As we walk along the road to our campsite, I hear a sound like a woodpecker tapping. We follow the sound and Bert sees the bird, a Three-toed Woodpecker, and then I get a great look at it too. Another campfire tonight before dinner and bed. NOT quite! While trying to make dinner, I turn on the generator but it does not work. I give up using it in disgust, thinking everything is falling apart when the stove does not work either. That makes me think we are out of fuel and so I look at the gauges. Sure enough, the light is red, the refrigerator is on “check” and that means no heat tonight either. This will not do, so we pack up and head to town in search of propane, stopping at a small convenience store in Cooper Landing. There we purchase bread, a head of lettuce and a tank of propane before going back to the campground.

(Bert) We are pushing the limits of dry camping with our Chinook RV, especially in pre-season camping in Alaska. Few outsiders arrive this early to central Alaska and residents do not start camping until Memorial Day when Anchorage practically evacuates. So we are scrambling to find fresh water, an open dump site and, sometimes, even a campsite. Last night we were the only ones in the campsite and the night before, only the camp hosts–a young family from Oklahoma–were present. I scrapped off an accumulation of dry leaves and twigs from a dump site on the side of Skilak Lake Road and at Upper Skilak Lake we finally found fresh water. We gathered water, bucket by bucket, from a hand pump well and poured it into our tank with a makeshift funnel from a plastic water bottle. This morning the generator would not start. Shari thought it was diesel-powered and I said we have only a quarter tank, so we concluded it was too low on fuel. But now, when the refrigerator stops also, we recognize we have a propane generator and have run out of that fuel. So we leave the campsite we had nestled into at Russian River and drive to Cooper Landing to fill our propane tank. All is now well.

Two birding highlights today are worth a paragraph. At Pothole Lake Fire Lookout I see a soaring accipiter, thinking it is a Northern Goshawk, although I have never seen one soaring. I grab my camera and take about 50 photos as it circles far above me. Later, on the computer, I delete the out-of-focus and crop the better ones in a variety of sunlit angles. To my surprise, it is a Sharp-shinned Hawk, most readily identified by its squared tail and white undertail coverts. In flight, it had seemed so large to me, but I had no frame of reference in an otherwise empty sky. Previously, I have only seen Sharp-shinned Hawks in southeastern Alaska, not this far northwest. The second sighting occurs while I am hiking with Shari at the Russian River Campground. Simultaneously, we both hear a woodpecker drumming loudly and head in its direction. In the woods, I see two woodpeckers and turn to show Shari. Instead, she has stopped 50 ft. back to look up something on her iPhone. Vigorously I motion to her to join me. One woodpecker disappears and the other moves to a more distant tree. I can still see it and point out the location to Shari, handing her my binoculars at the same time. Meanwhile, I snap three photos, mostly blocked by branches. It is an American Three-toed Woodpecker, a species I am often asked by others to find, but have difficulty finding. Shari adds the prize to her iPhone bird life list.

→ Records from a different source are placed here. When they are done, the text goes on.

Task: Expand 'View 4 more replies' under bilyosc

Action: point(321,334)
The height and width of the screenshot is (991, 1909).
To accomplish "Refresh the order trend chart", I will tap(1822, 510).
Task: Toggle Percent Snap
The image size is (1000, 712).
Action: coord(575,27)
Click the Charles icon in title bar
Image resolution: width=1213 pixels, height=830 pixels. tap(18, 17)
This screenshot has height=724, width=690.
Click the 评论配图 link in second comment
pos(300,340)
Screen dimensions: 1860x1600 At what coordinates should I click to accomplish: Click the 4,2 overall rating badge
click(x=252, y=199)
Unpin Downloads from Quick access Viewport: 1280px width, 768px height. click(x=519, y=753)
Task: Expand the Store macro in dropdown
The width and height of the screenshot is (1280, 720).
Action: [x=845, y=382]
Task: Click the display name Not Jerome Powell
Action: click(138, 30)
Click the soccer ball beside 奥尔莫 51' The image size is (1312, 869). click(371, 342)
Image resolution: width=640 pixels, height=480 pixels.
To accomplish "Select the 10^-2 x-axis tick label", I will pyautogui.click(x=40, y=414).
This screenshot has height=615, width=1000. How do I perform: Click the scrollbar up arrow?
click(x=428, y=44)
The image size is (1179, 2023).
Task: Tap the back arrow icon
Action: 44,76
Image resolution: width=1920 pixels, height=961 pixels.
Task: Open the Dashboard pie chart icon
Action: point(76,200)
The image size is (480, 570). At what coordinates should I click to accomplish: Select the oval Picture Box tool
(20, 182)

More evidence of spring today, tall Black Cottonwoods have leafed out, high above their gnarled trunks. Red Currant bushes are still less than a foot high, but are pushing out leaves and displaying tiny purplish flowers on racemes. A profusion of Fiddlehead Fern are at their most tender stage and Shari gathers up plenty of the heads for tonight’s dinner. We walk along the rushing Russian River, gorged with melting snow from the Chugach Mountains. Near its confluence, our campsite is above the Kenai River and in good view of the mountains where I can see five Dall’s Sheep browsing, almost out of naked eyesight. The thermometer reaches the low 60s today.